2022-06-25 02:47:40 By : Mr. levi li

Exclusive A court case which would have seen Atos take on the UK government over a £854 million (c $1 billion) supercomputer contract for the Meteorological Office has ended before it began.

The case, Atos Services UK Ltd v Secretary of State for Business, Energy, and Industrial Strategy and The Meteorological Office, concerns an agreement last year between the Met Office and Microsoft to provision a new supercomputer to "take weather and climate forecasting to the next level."

The system is intended to be the world's most advanced weather and climate system, and was expected to be twice as powerful as any other supercomputer in the UK when it becomes operational in the summer.

This stemmed from a government announcement in February 2020 which committed a total £1.2 billion ($1.45 billion) for the supercomputer project, which kicked off a tender process for vendors to bid for the work.

Only two companies submitted a final tender to build the supercomputer – Atos and Microsoft. However, it emerged in February 2021 that the deal was awarded to Microsoft. Atos subsequently filed a legal challenge against the outcome, claiming the Department for Business, Energy and Industrial Strategy (BEIS) and the Met Office had breached procurement law.

Atos had alleged there were breaches of the government's obligations under the Public Contract Regulations 2015, which led to its unfair dismissal for being "non-compliant" with the technical requirements specified in the tender. From court documents [PDF], it appears that the claims hinged on the requirements for the supply of two test supercomputers and a development supercomputer in addition to the main supercomputer system, where the test and development systems were to be "architecturally equivalent" to the main supercomputer.

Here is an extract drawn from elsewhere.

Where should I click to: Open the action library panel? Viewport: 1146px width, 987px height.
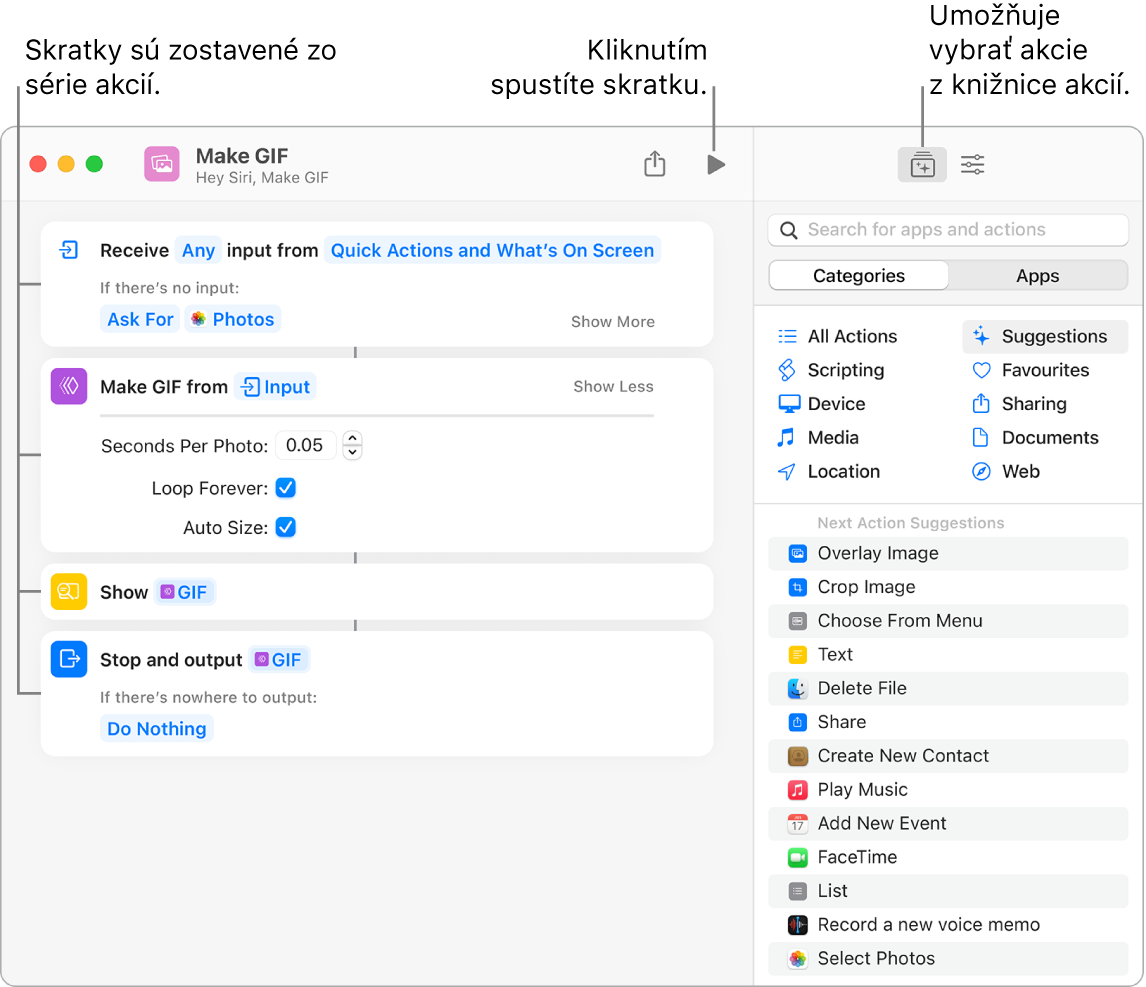(922, 165)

BEIS and the Met Office had found the tender from Atos to be non-compliant with the stated requirements, with its tender being scored at 0/5 in each of three categories on the basis that the proposed development supercomputer system was "not architecturally equivalent to the main supercomputer system". It was claimed to have used different processors.

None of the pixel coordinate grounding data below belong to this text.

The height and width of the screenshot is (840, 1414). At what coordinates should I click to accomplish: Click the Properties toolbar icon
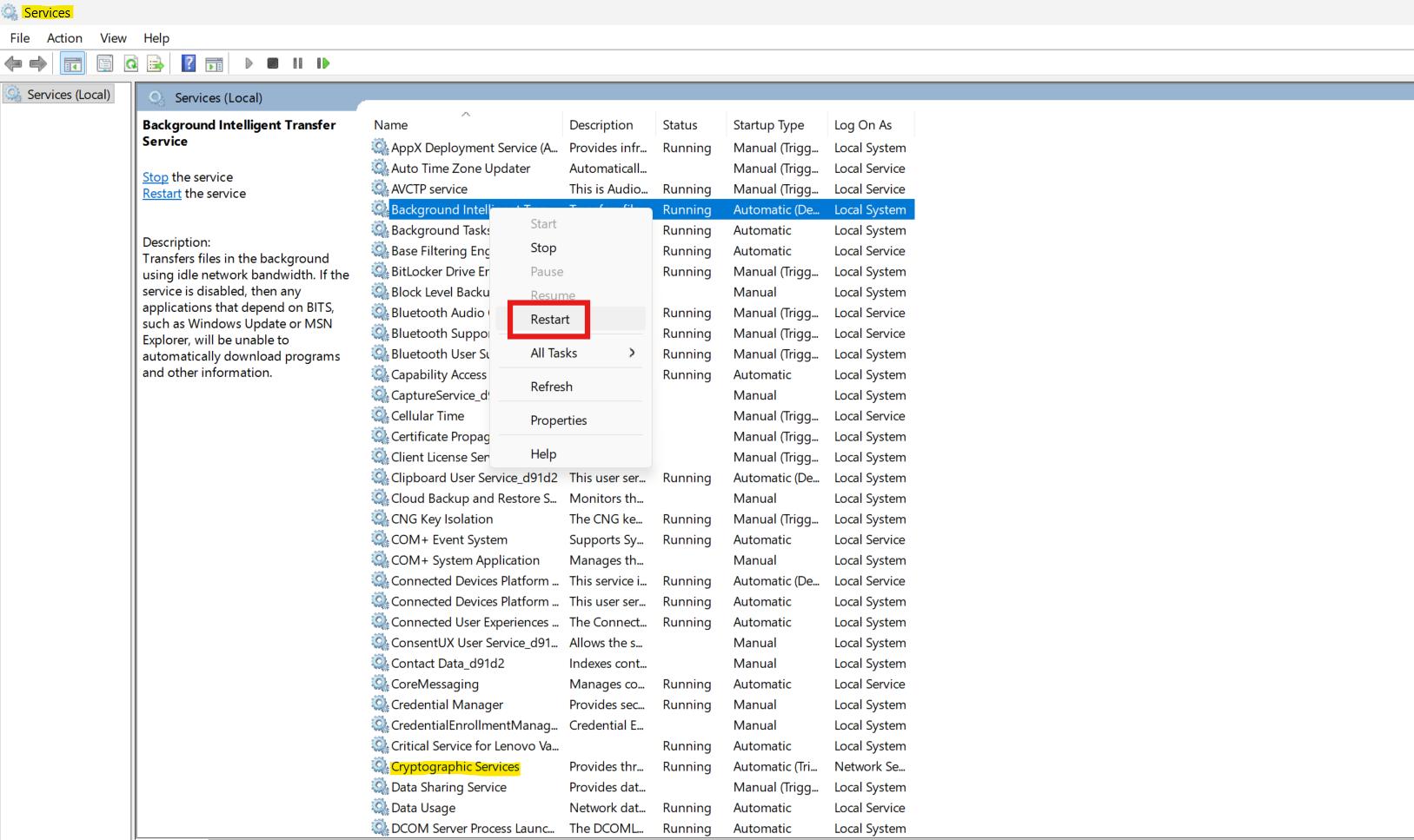pos(104,63)
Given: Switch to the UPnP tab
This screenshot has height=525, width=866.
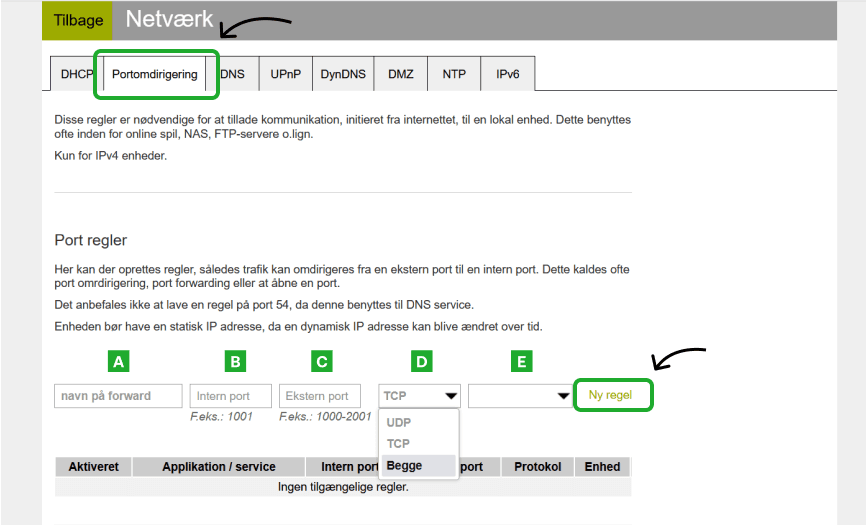Looking at the screenshot, I should (x=286, y=75).
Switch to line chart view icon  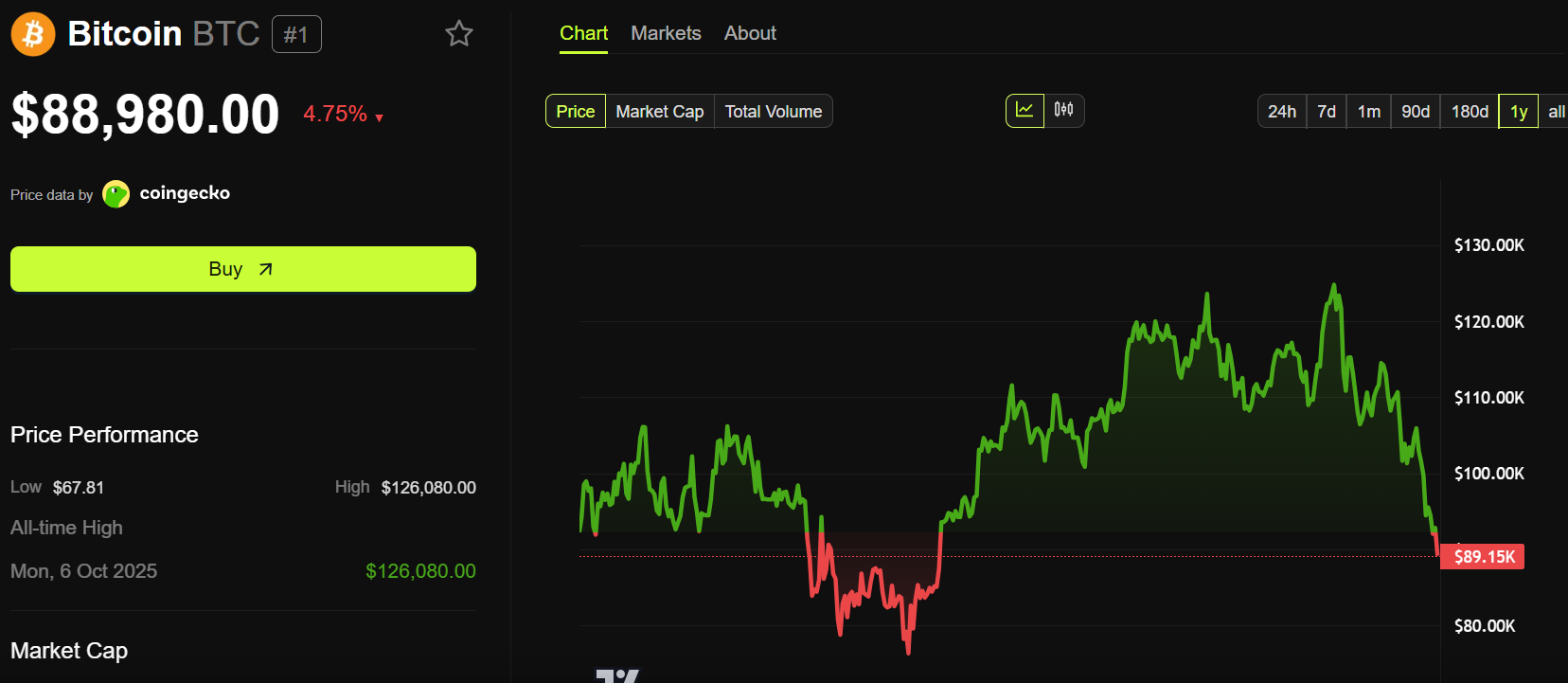click(1025, 111)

Atos then alleged there had been manifest errors in the evaluation of its tender and in the finding that the proposed development supercomputer was not architecturally equivalent to the main supercomputer. Furthermore, it alleged the decision had been made on the basis of "undisclosed requirements" or that BEIS and the Met Office had "interpreted the requirement of architectural equivalence in a way which would not be transparent" to Atos.

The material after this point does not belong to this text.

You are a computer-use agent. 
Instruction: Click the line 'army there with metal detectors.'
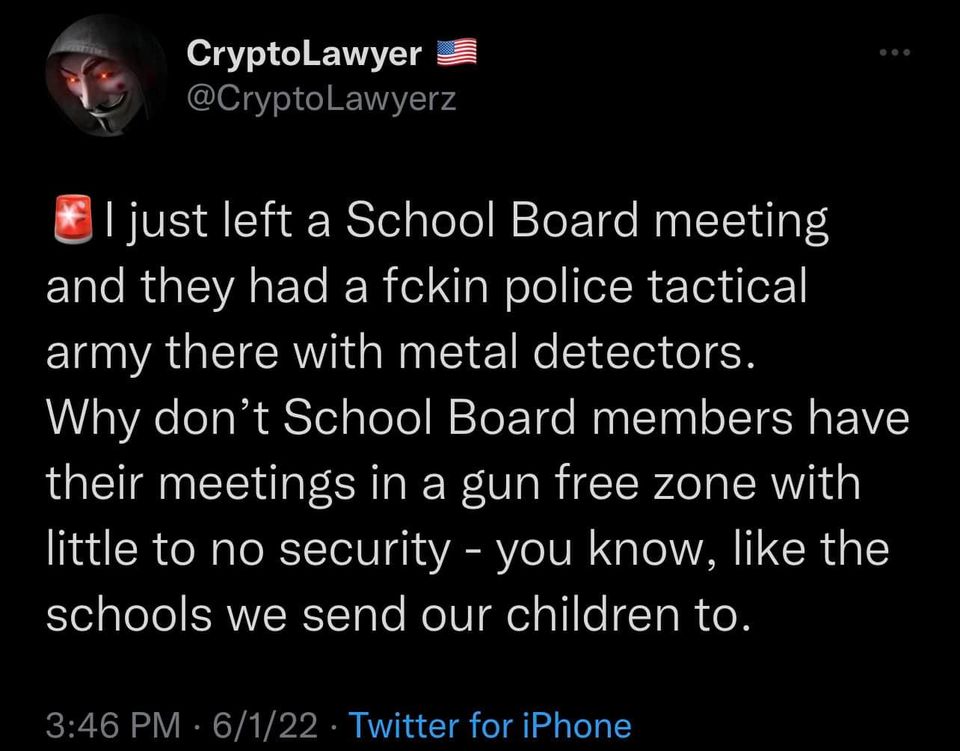pyautogui.click(x=399, y=354)
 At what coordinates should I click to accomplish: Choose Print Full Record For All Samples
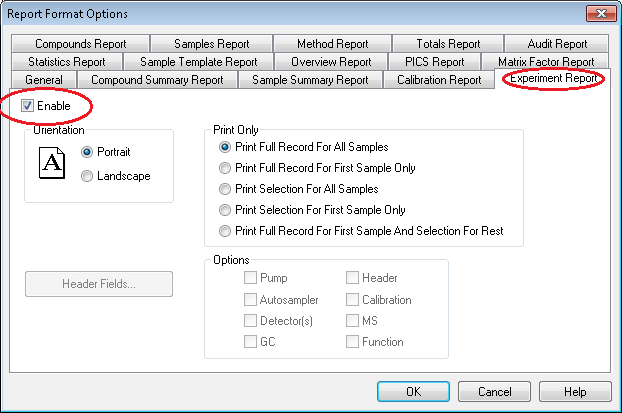pyautogui.click(x=225, y=147)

It was also alleged that BEIS and the Met Office had acted in a disproportionate manner in simply ruling that the tender was non-compliant without seeking further clarification on the architectural equivalence aspect from Atos.

According to a report in the Financial Times, Atos claimed "the Met Office has chosen a final tender which scored lower in quality, transferred more commercial risk to the Met Office and is more expensive," and that it had been "unlawfully deprived of the contract award, despite having the most economically advantageous tender."

For its part, the government denied liability, stating that the requirement of architectural equivalence was interpreted correctly, and the Atos tender was scored correctly because the proposed development supercomputer lacked the required architectural equivalence.

The case was due to come to court on May 9 for what was expected to be a nine-day trial, whereby the court would have had to determine the correct interpretation of the concept of architectural equivalence in the context of the invitation to participate (ITP) and the tender process as a whole.

However, the case was settled out of court, the parties confirmed to The Register. The terms of the settlement are not being disclosed.

A spokesperson for BEIS sent us a statement: "The proceedings regarding supercomputer procurement have been resolved with no admission of liability from any party.

"The agreement allows the Met Office to concentrate efforts on delivering the infrastructure necessary to keep the UK at the forefront of global weather and climate science leadership."

Atos told us: "We are pleased to have resolved this matter."

The Met Office's legacy supercomputing resources comprise three Cray XC40 systems, with two dedicated largely to forecasting while the third is used as a research system.

According to a report in HPCwire, the replacement supercomputing system from Microsoft will comprise four Azure-integrated HPE Cray EX supercomputers based on AMD "Milan" Epyc processors, with an active archive system capable of storing nearly four exabytes of data. ®

HPE has scored another supercomputing win with the inauguration of the LUMI system at the IT Center for Science, Finland, which as of this month is ranked as Europe's most powerful supercomputer.

Analysis In a sign of how meteoric AMD's resurgence in high performance computing has become, the latest list of the world's 500 fastest publicly known supercomputers shows the chip designer has become a darling among organizations deploying x86-based HPC clusters.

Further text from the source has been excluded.